Birds (and probably dinosaurs) don't have their lungs expand and constrict like mammals. It's all about pressure changes in their air sacs, caused by the movement of their sternum (breastbone.) Gut movement could either help or ruin respiration by causing extreme pressure changes. This may suggest why Tyrannosaurus has such small forearms; lighter arms would impede the sternum less.
Interestingly, "Sue's" pelvic keel looks very robust, not unlike a modern bird's breastbone, which anchors strong wing muscles. Therapods like Sue had the saurischian tripartiate hip, and the pubis bone forms a joint with the ilium (which forms a joint with the femur) and the ischium (which flares towards the tail.) This is the older reptile pattern, which allows some joint motion, and therefore energy loss, from limb movement. The pelvic keel probably had strong and stiff soft-tissue connections to the spine and sternum which allowed propulsive energy to be transmitted up and forward through the whole body at once, reducing the amount of energy needed to move forward. An anchored, yet mobile gut could transmit energy back to the pubis through levering the keel, then.
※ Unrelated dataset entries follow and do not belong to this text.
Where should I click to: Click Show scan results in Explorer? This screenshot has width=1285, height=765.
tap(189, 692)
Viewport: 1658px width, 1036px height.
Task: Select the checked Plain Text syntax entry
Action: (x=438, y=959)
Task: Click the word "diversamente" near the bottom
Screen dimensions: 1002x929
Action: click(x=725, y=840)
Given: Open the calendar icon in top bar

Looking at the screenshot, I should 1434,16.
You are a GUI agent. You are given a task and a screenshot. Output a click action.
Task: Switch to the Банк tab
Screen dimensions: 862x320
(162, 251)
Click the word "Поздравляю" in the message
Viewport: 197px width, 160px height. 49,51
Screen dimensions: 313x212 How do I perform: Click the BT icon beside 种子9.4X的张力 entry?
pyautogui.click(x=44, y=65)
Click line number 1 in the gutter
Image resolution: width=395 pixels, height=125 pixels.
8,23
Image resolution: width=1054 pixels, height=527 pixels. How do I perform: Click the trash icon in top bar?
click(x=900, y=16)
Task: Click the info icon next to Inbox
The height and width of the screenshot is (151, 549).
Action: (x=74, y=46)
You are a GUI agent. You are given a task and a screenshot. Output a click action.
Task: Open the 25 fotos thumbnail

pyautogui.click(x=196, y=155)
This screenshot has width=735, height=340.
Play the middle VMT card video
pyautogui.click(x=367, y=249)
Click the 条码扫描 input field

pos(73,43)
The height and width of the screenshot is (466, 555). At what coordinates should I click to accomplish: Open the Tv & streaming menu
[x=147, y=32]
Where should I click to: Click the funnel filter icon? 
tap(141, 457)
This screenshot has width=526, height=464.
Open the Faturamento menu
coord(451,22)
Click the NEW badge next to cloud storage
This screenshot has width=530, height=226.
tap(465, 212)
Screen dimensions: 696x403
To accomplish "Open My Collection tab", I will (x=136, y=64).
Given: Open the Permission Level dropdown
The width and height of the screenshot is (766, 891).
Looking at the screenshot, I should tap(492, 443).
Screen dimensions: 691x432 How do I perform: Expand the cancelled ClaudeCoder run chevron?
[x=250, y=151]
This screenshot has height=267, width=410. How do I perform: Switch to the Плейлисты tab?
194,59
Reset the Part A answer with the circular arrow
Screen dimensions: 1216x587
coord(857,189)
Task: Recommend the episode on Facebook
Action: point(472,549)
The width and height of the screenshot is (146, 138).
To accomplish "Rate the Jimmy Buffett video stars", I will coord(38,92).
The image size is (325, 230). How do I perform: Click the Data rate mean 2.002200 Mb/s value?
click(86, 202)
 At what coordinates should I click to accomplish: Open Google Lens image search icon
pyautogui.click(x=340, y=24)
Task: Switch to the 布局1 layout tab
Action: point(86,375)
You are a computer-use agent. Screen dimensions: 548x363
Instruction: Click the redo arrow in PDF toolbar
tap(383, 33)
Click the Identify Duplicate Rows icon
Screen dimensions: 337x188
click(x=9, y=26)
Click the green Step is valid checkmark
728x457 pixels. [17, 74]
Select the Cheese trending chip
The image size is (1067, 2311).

Mammals and birds have more fused, stiffer designs that allows more energy to be transmitted to the limbs and spine instead of lost in the hip (but they don't have hip keels at all.) The ischium in mammals is somewhat fused with the lower part of the spine (coccyx) to more efficiently transmit energy to the spine. This fusion, and subsequent lack of shock absorption in the hip, may result in greater limb bone compression for similar gaits in birds and mammals than would occur for reptiles or dinosaurs.
Since dinosaur limbs are built like nothing alive today, it's not hard to understand the considerable confusion over just how they are supposed to be put together with the torso, never mind trying to calculate their strength and function in propulsion. Yet, the role of every bone in the body in managing stress and movement can't be overlooked, even if we don't have the soft tissue evidence to really know for certain.
I hope this kind of "spherical cow" math will never be used again to calculate an animal's probable weight from its limb bone. Instead, we should be working on a better visualization of dinosaur joint function. After all, bones are designed to move, which affects their shape and strength.
Now let's get back to eating today's dinosaur descendent: turkey.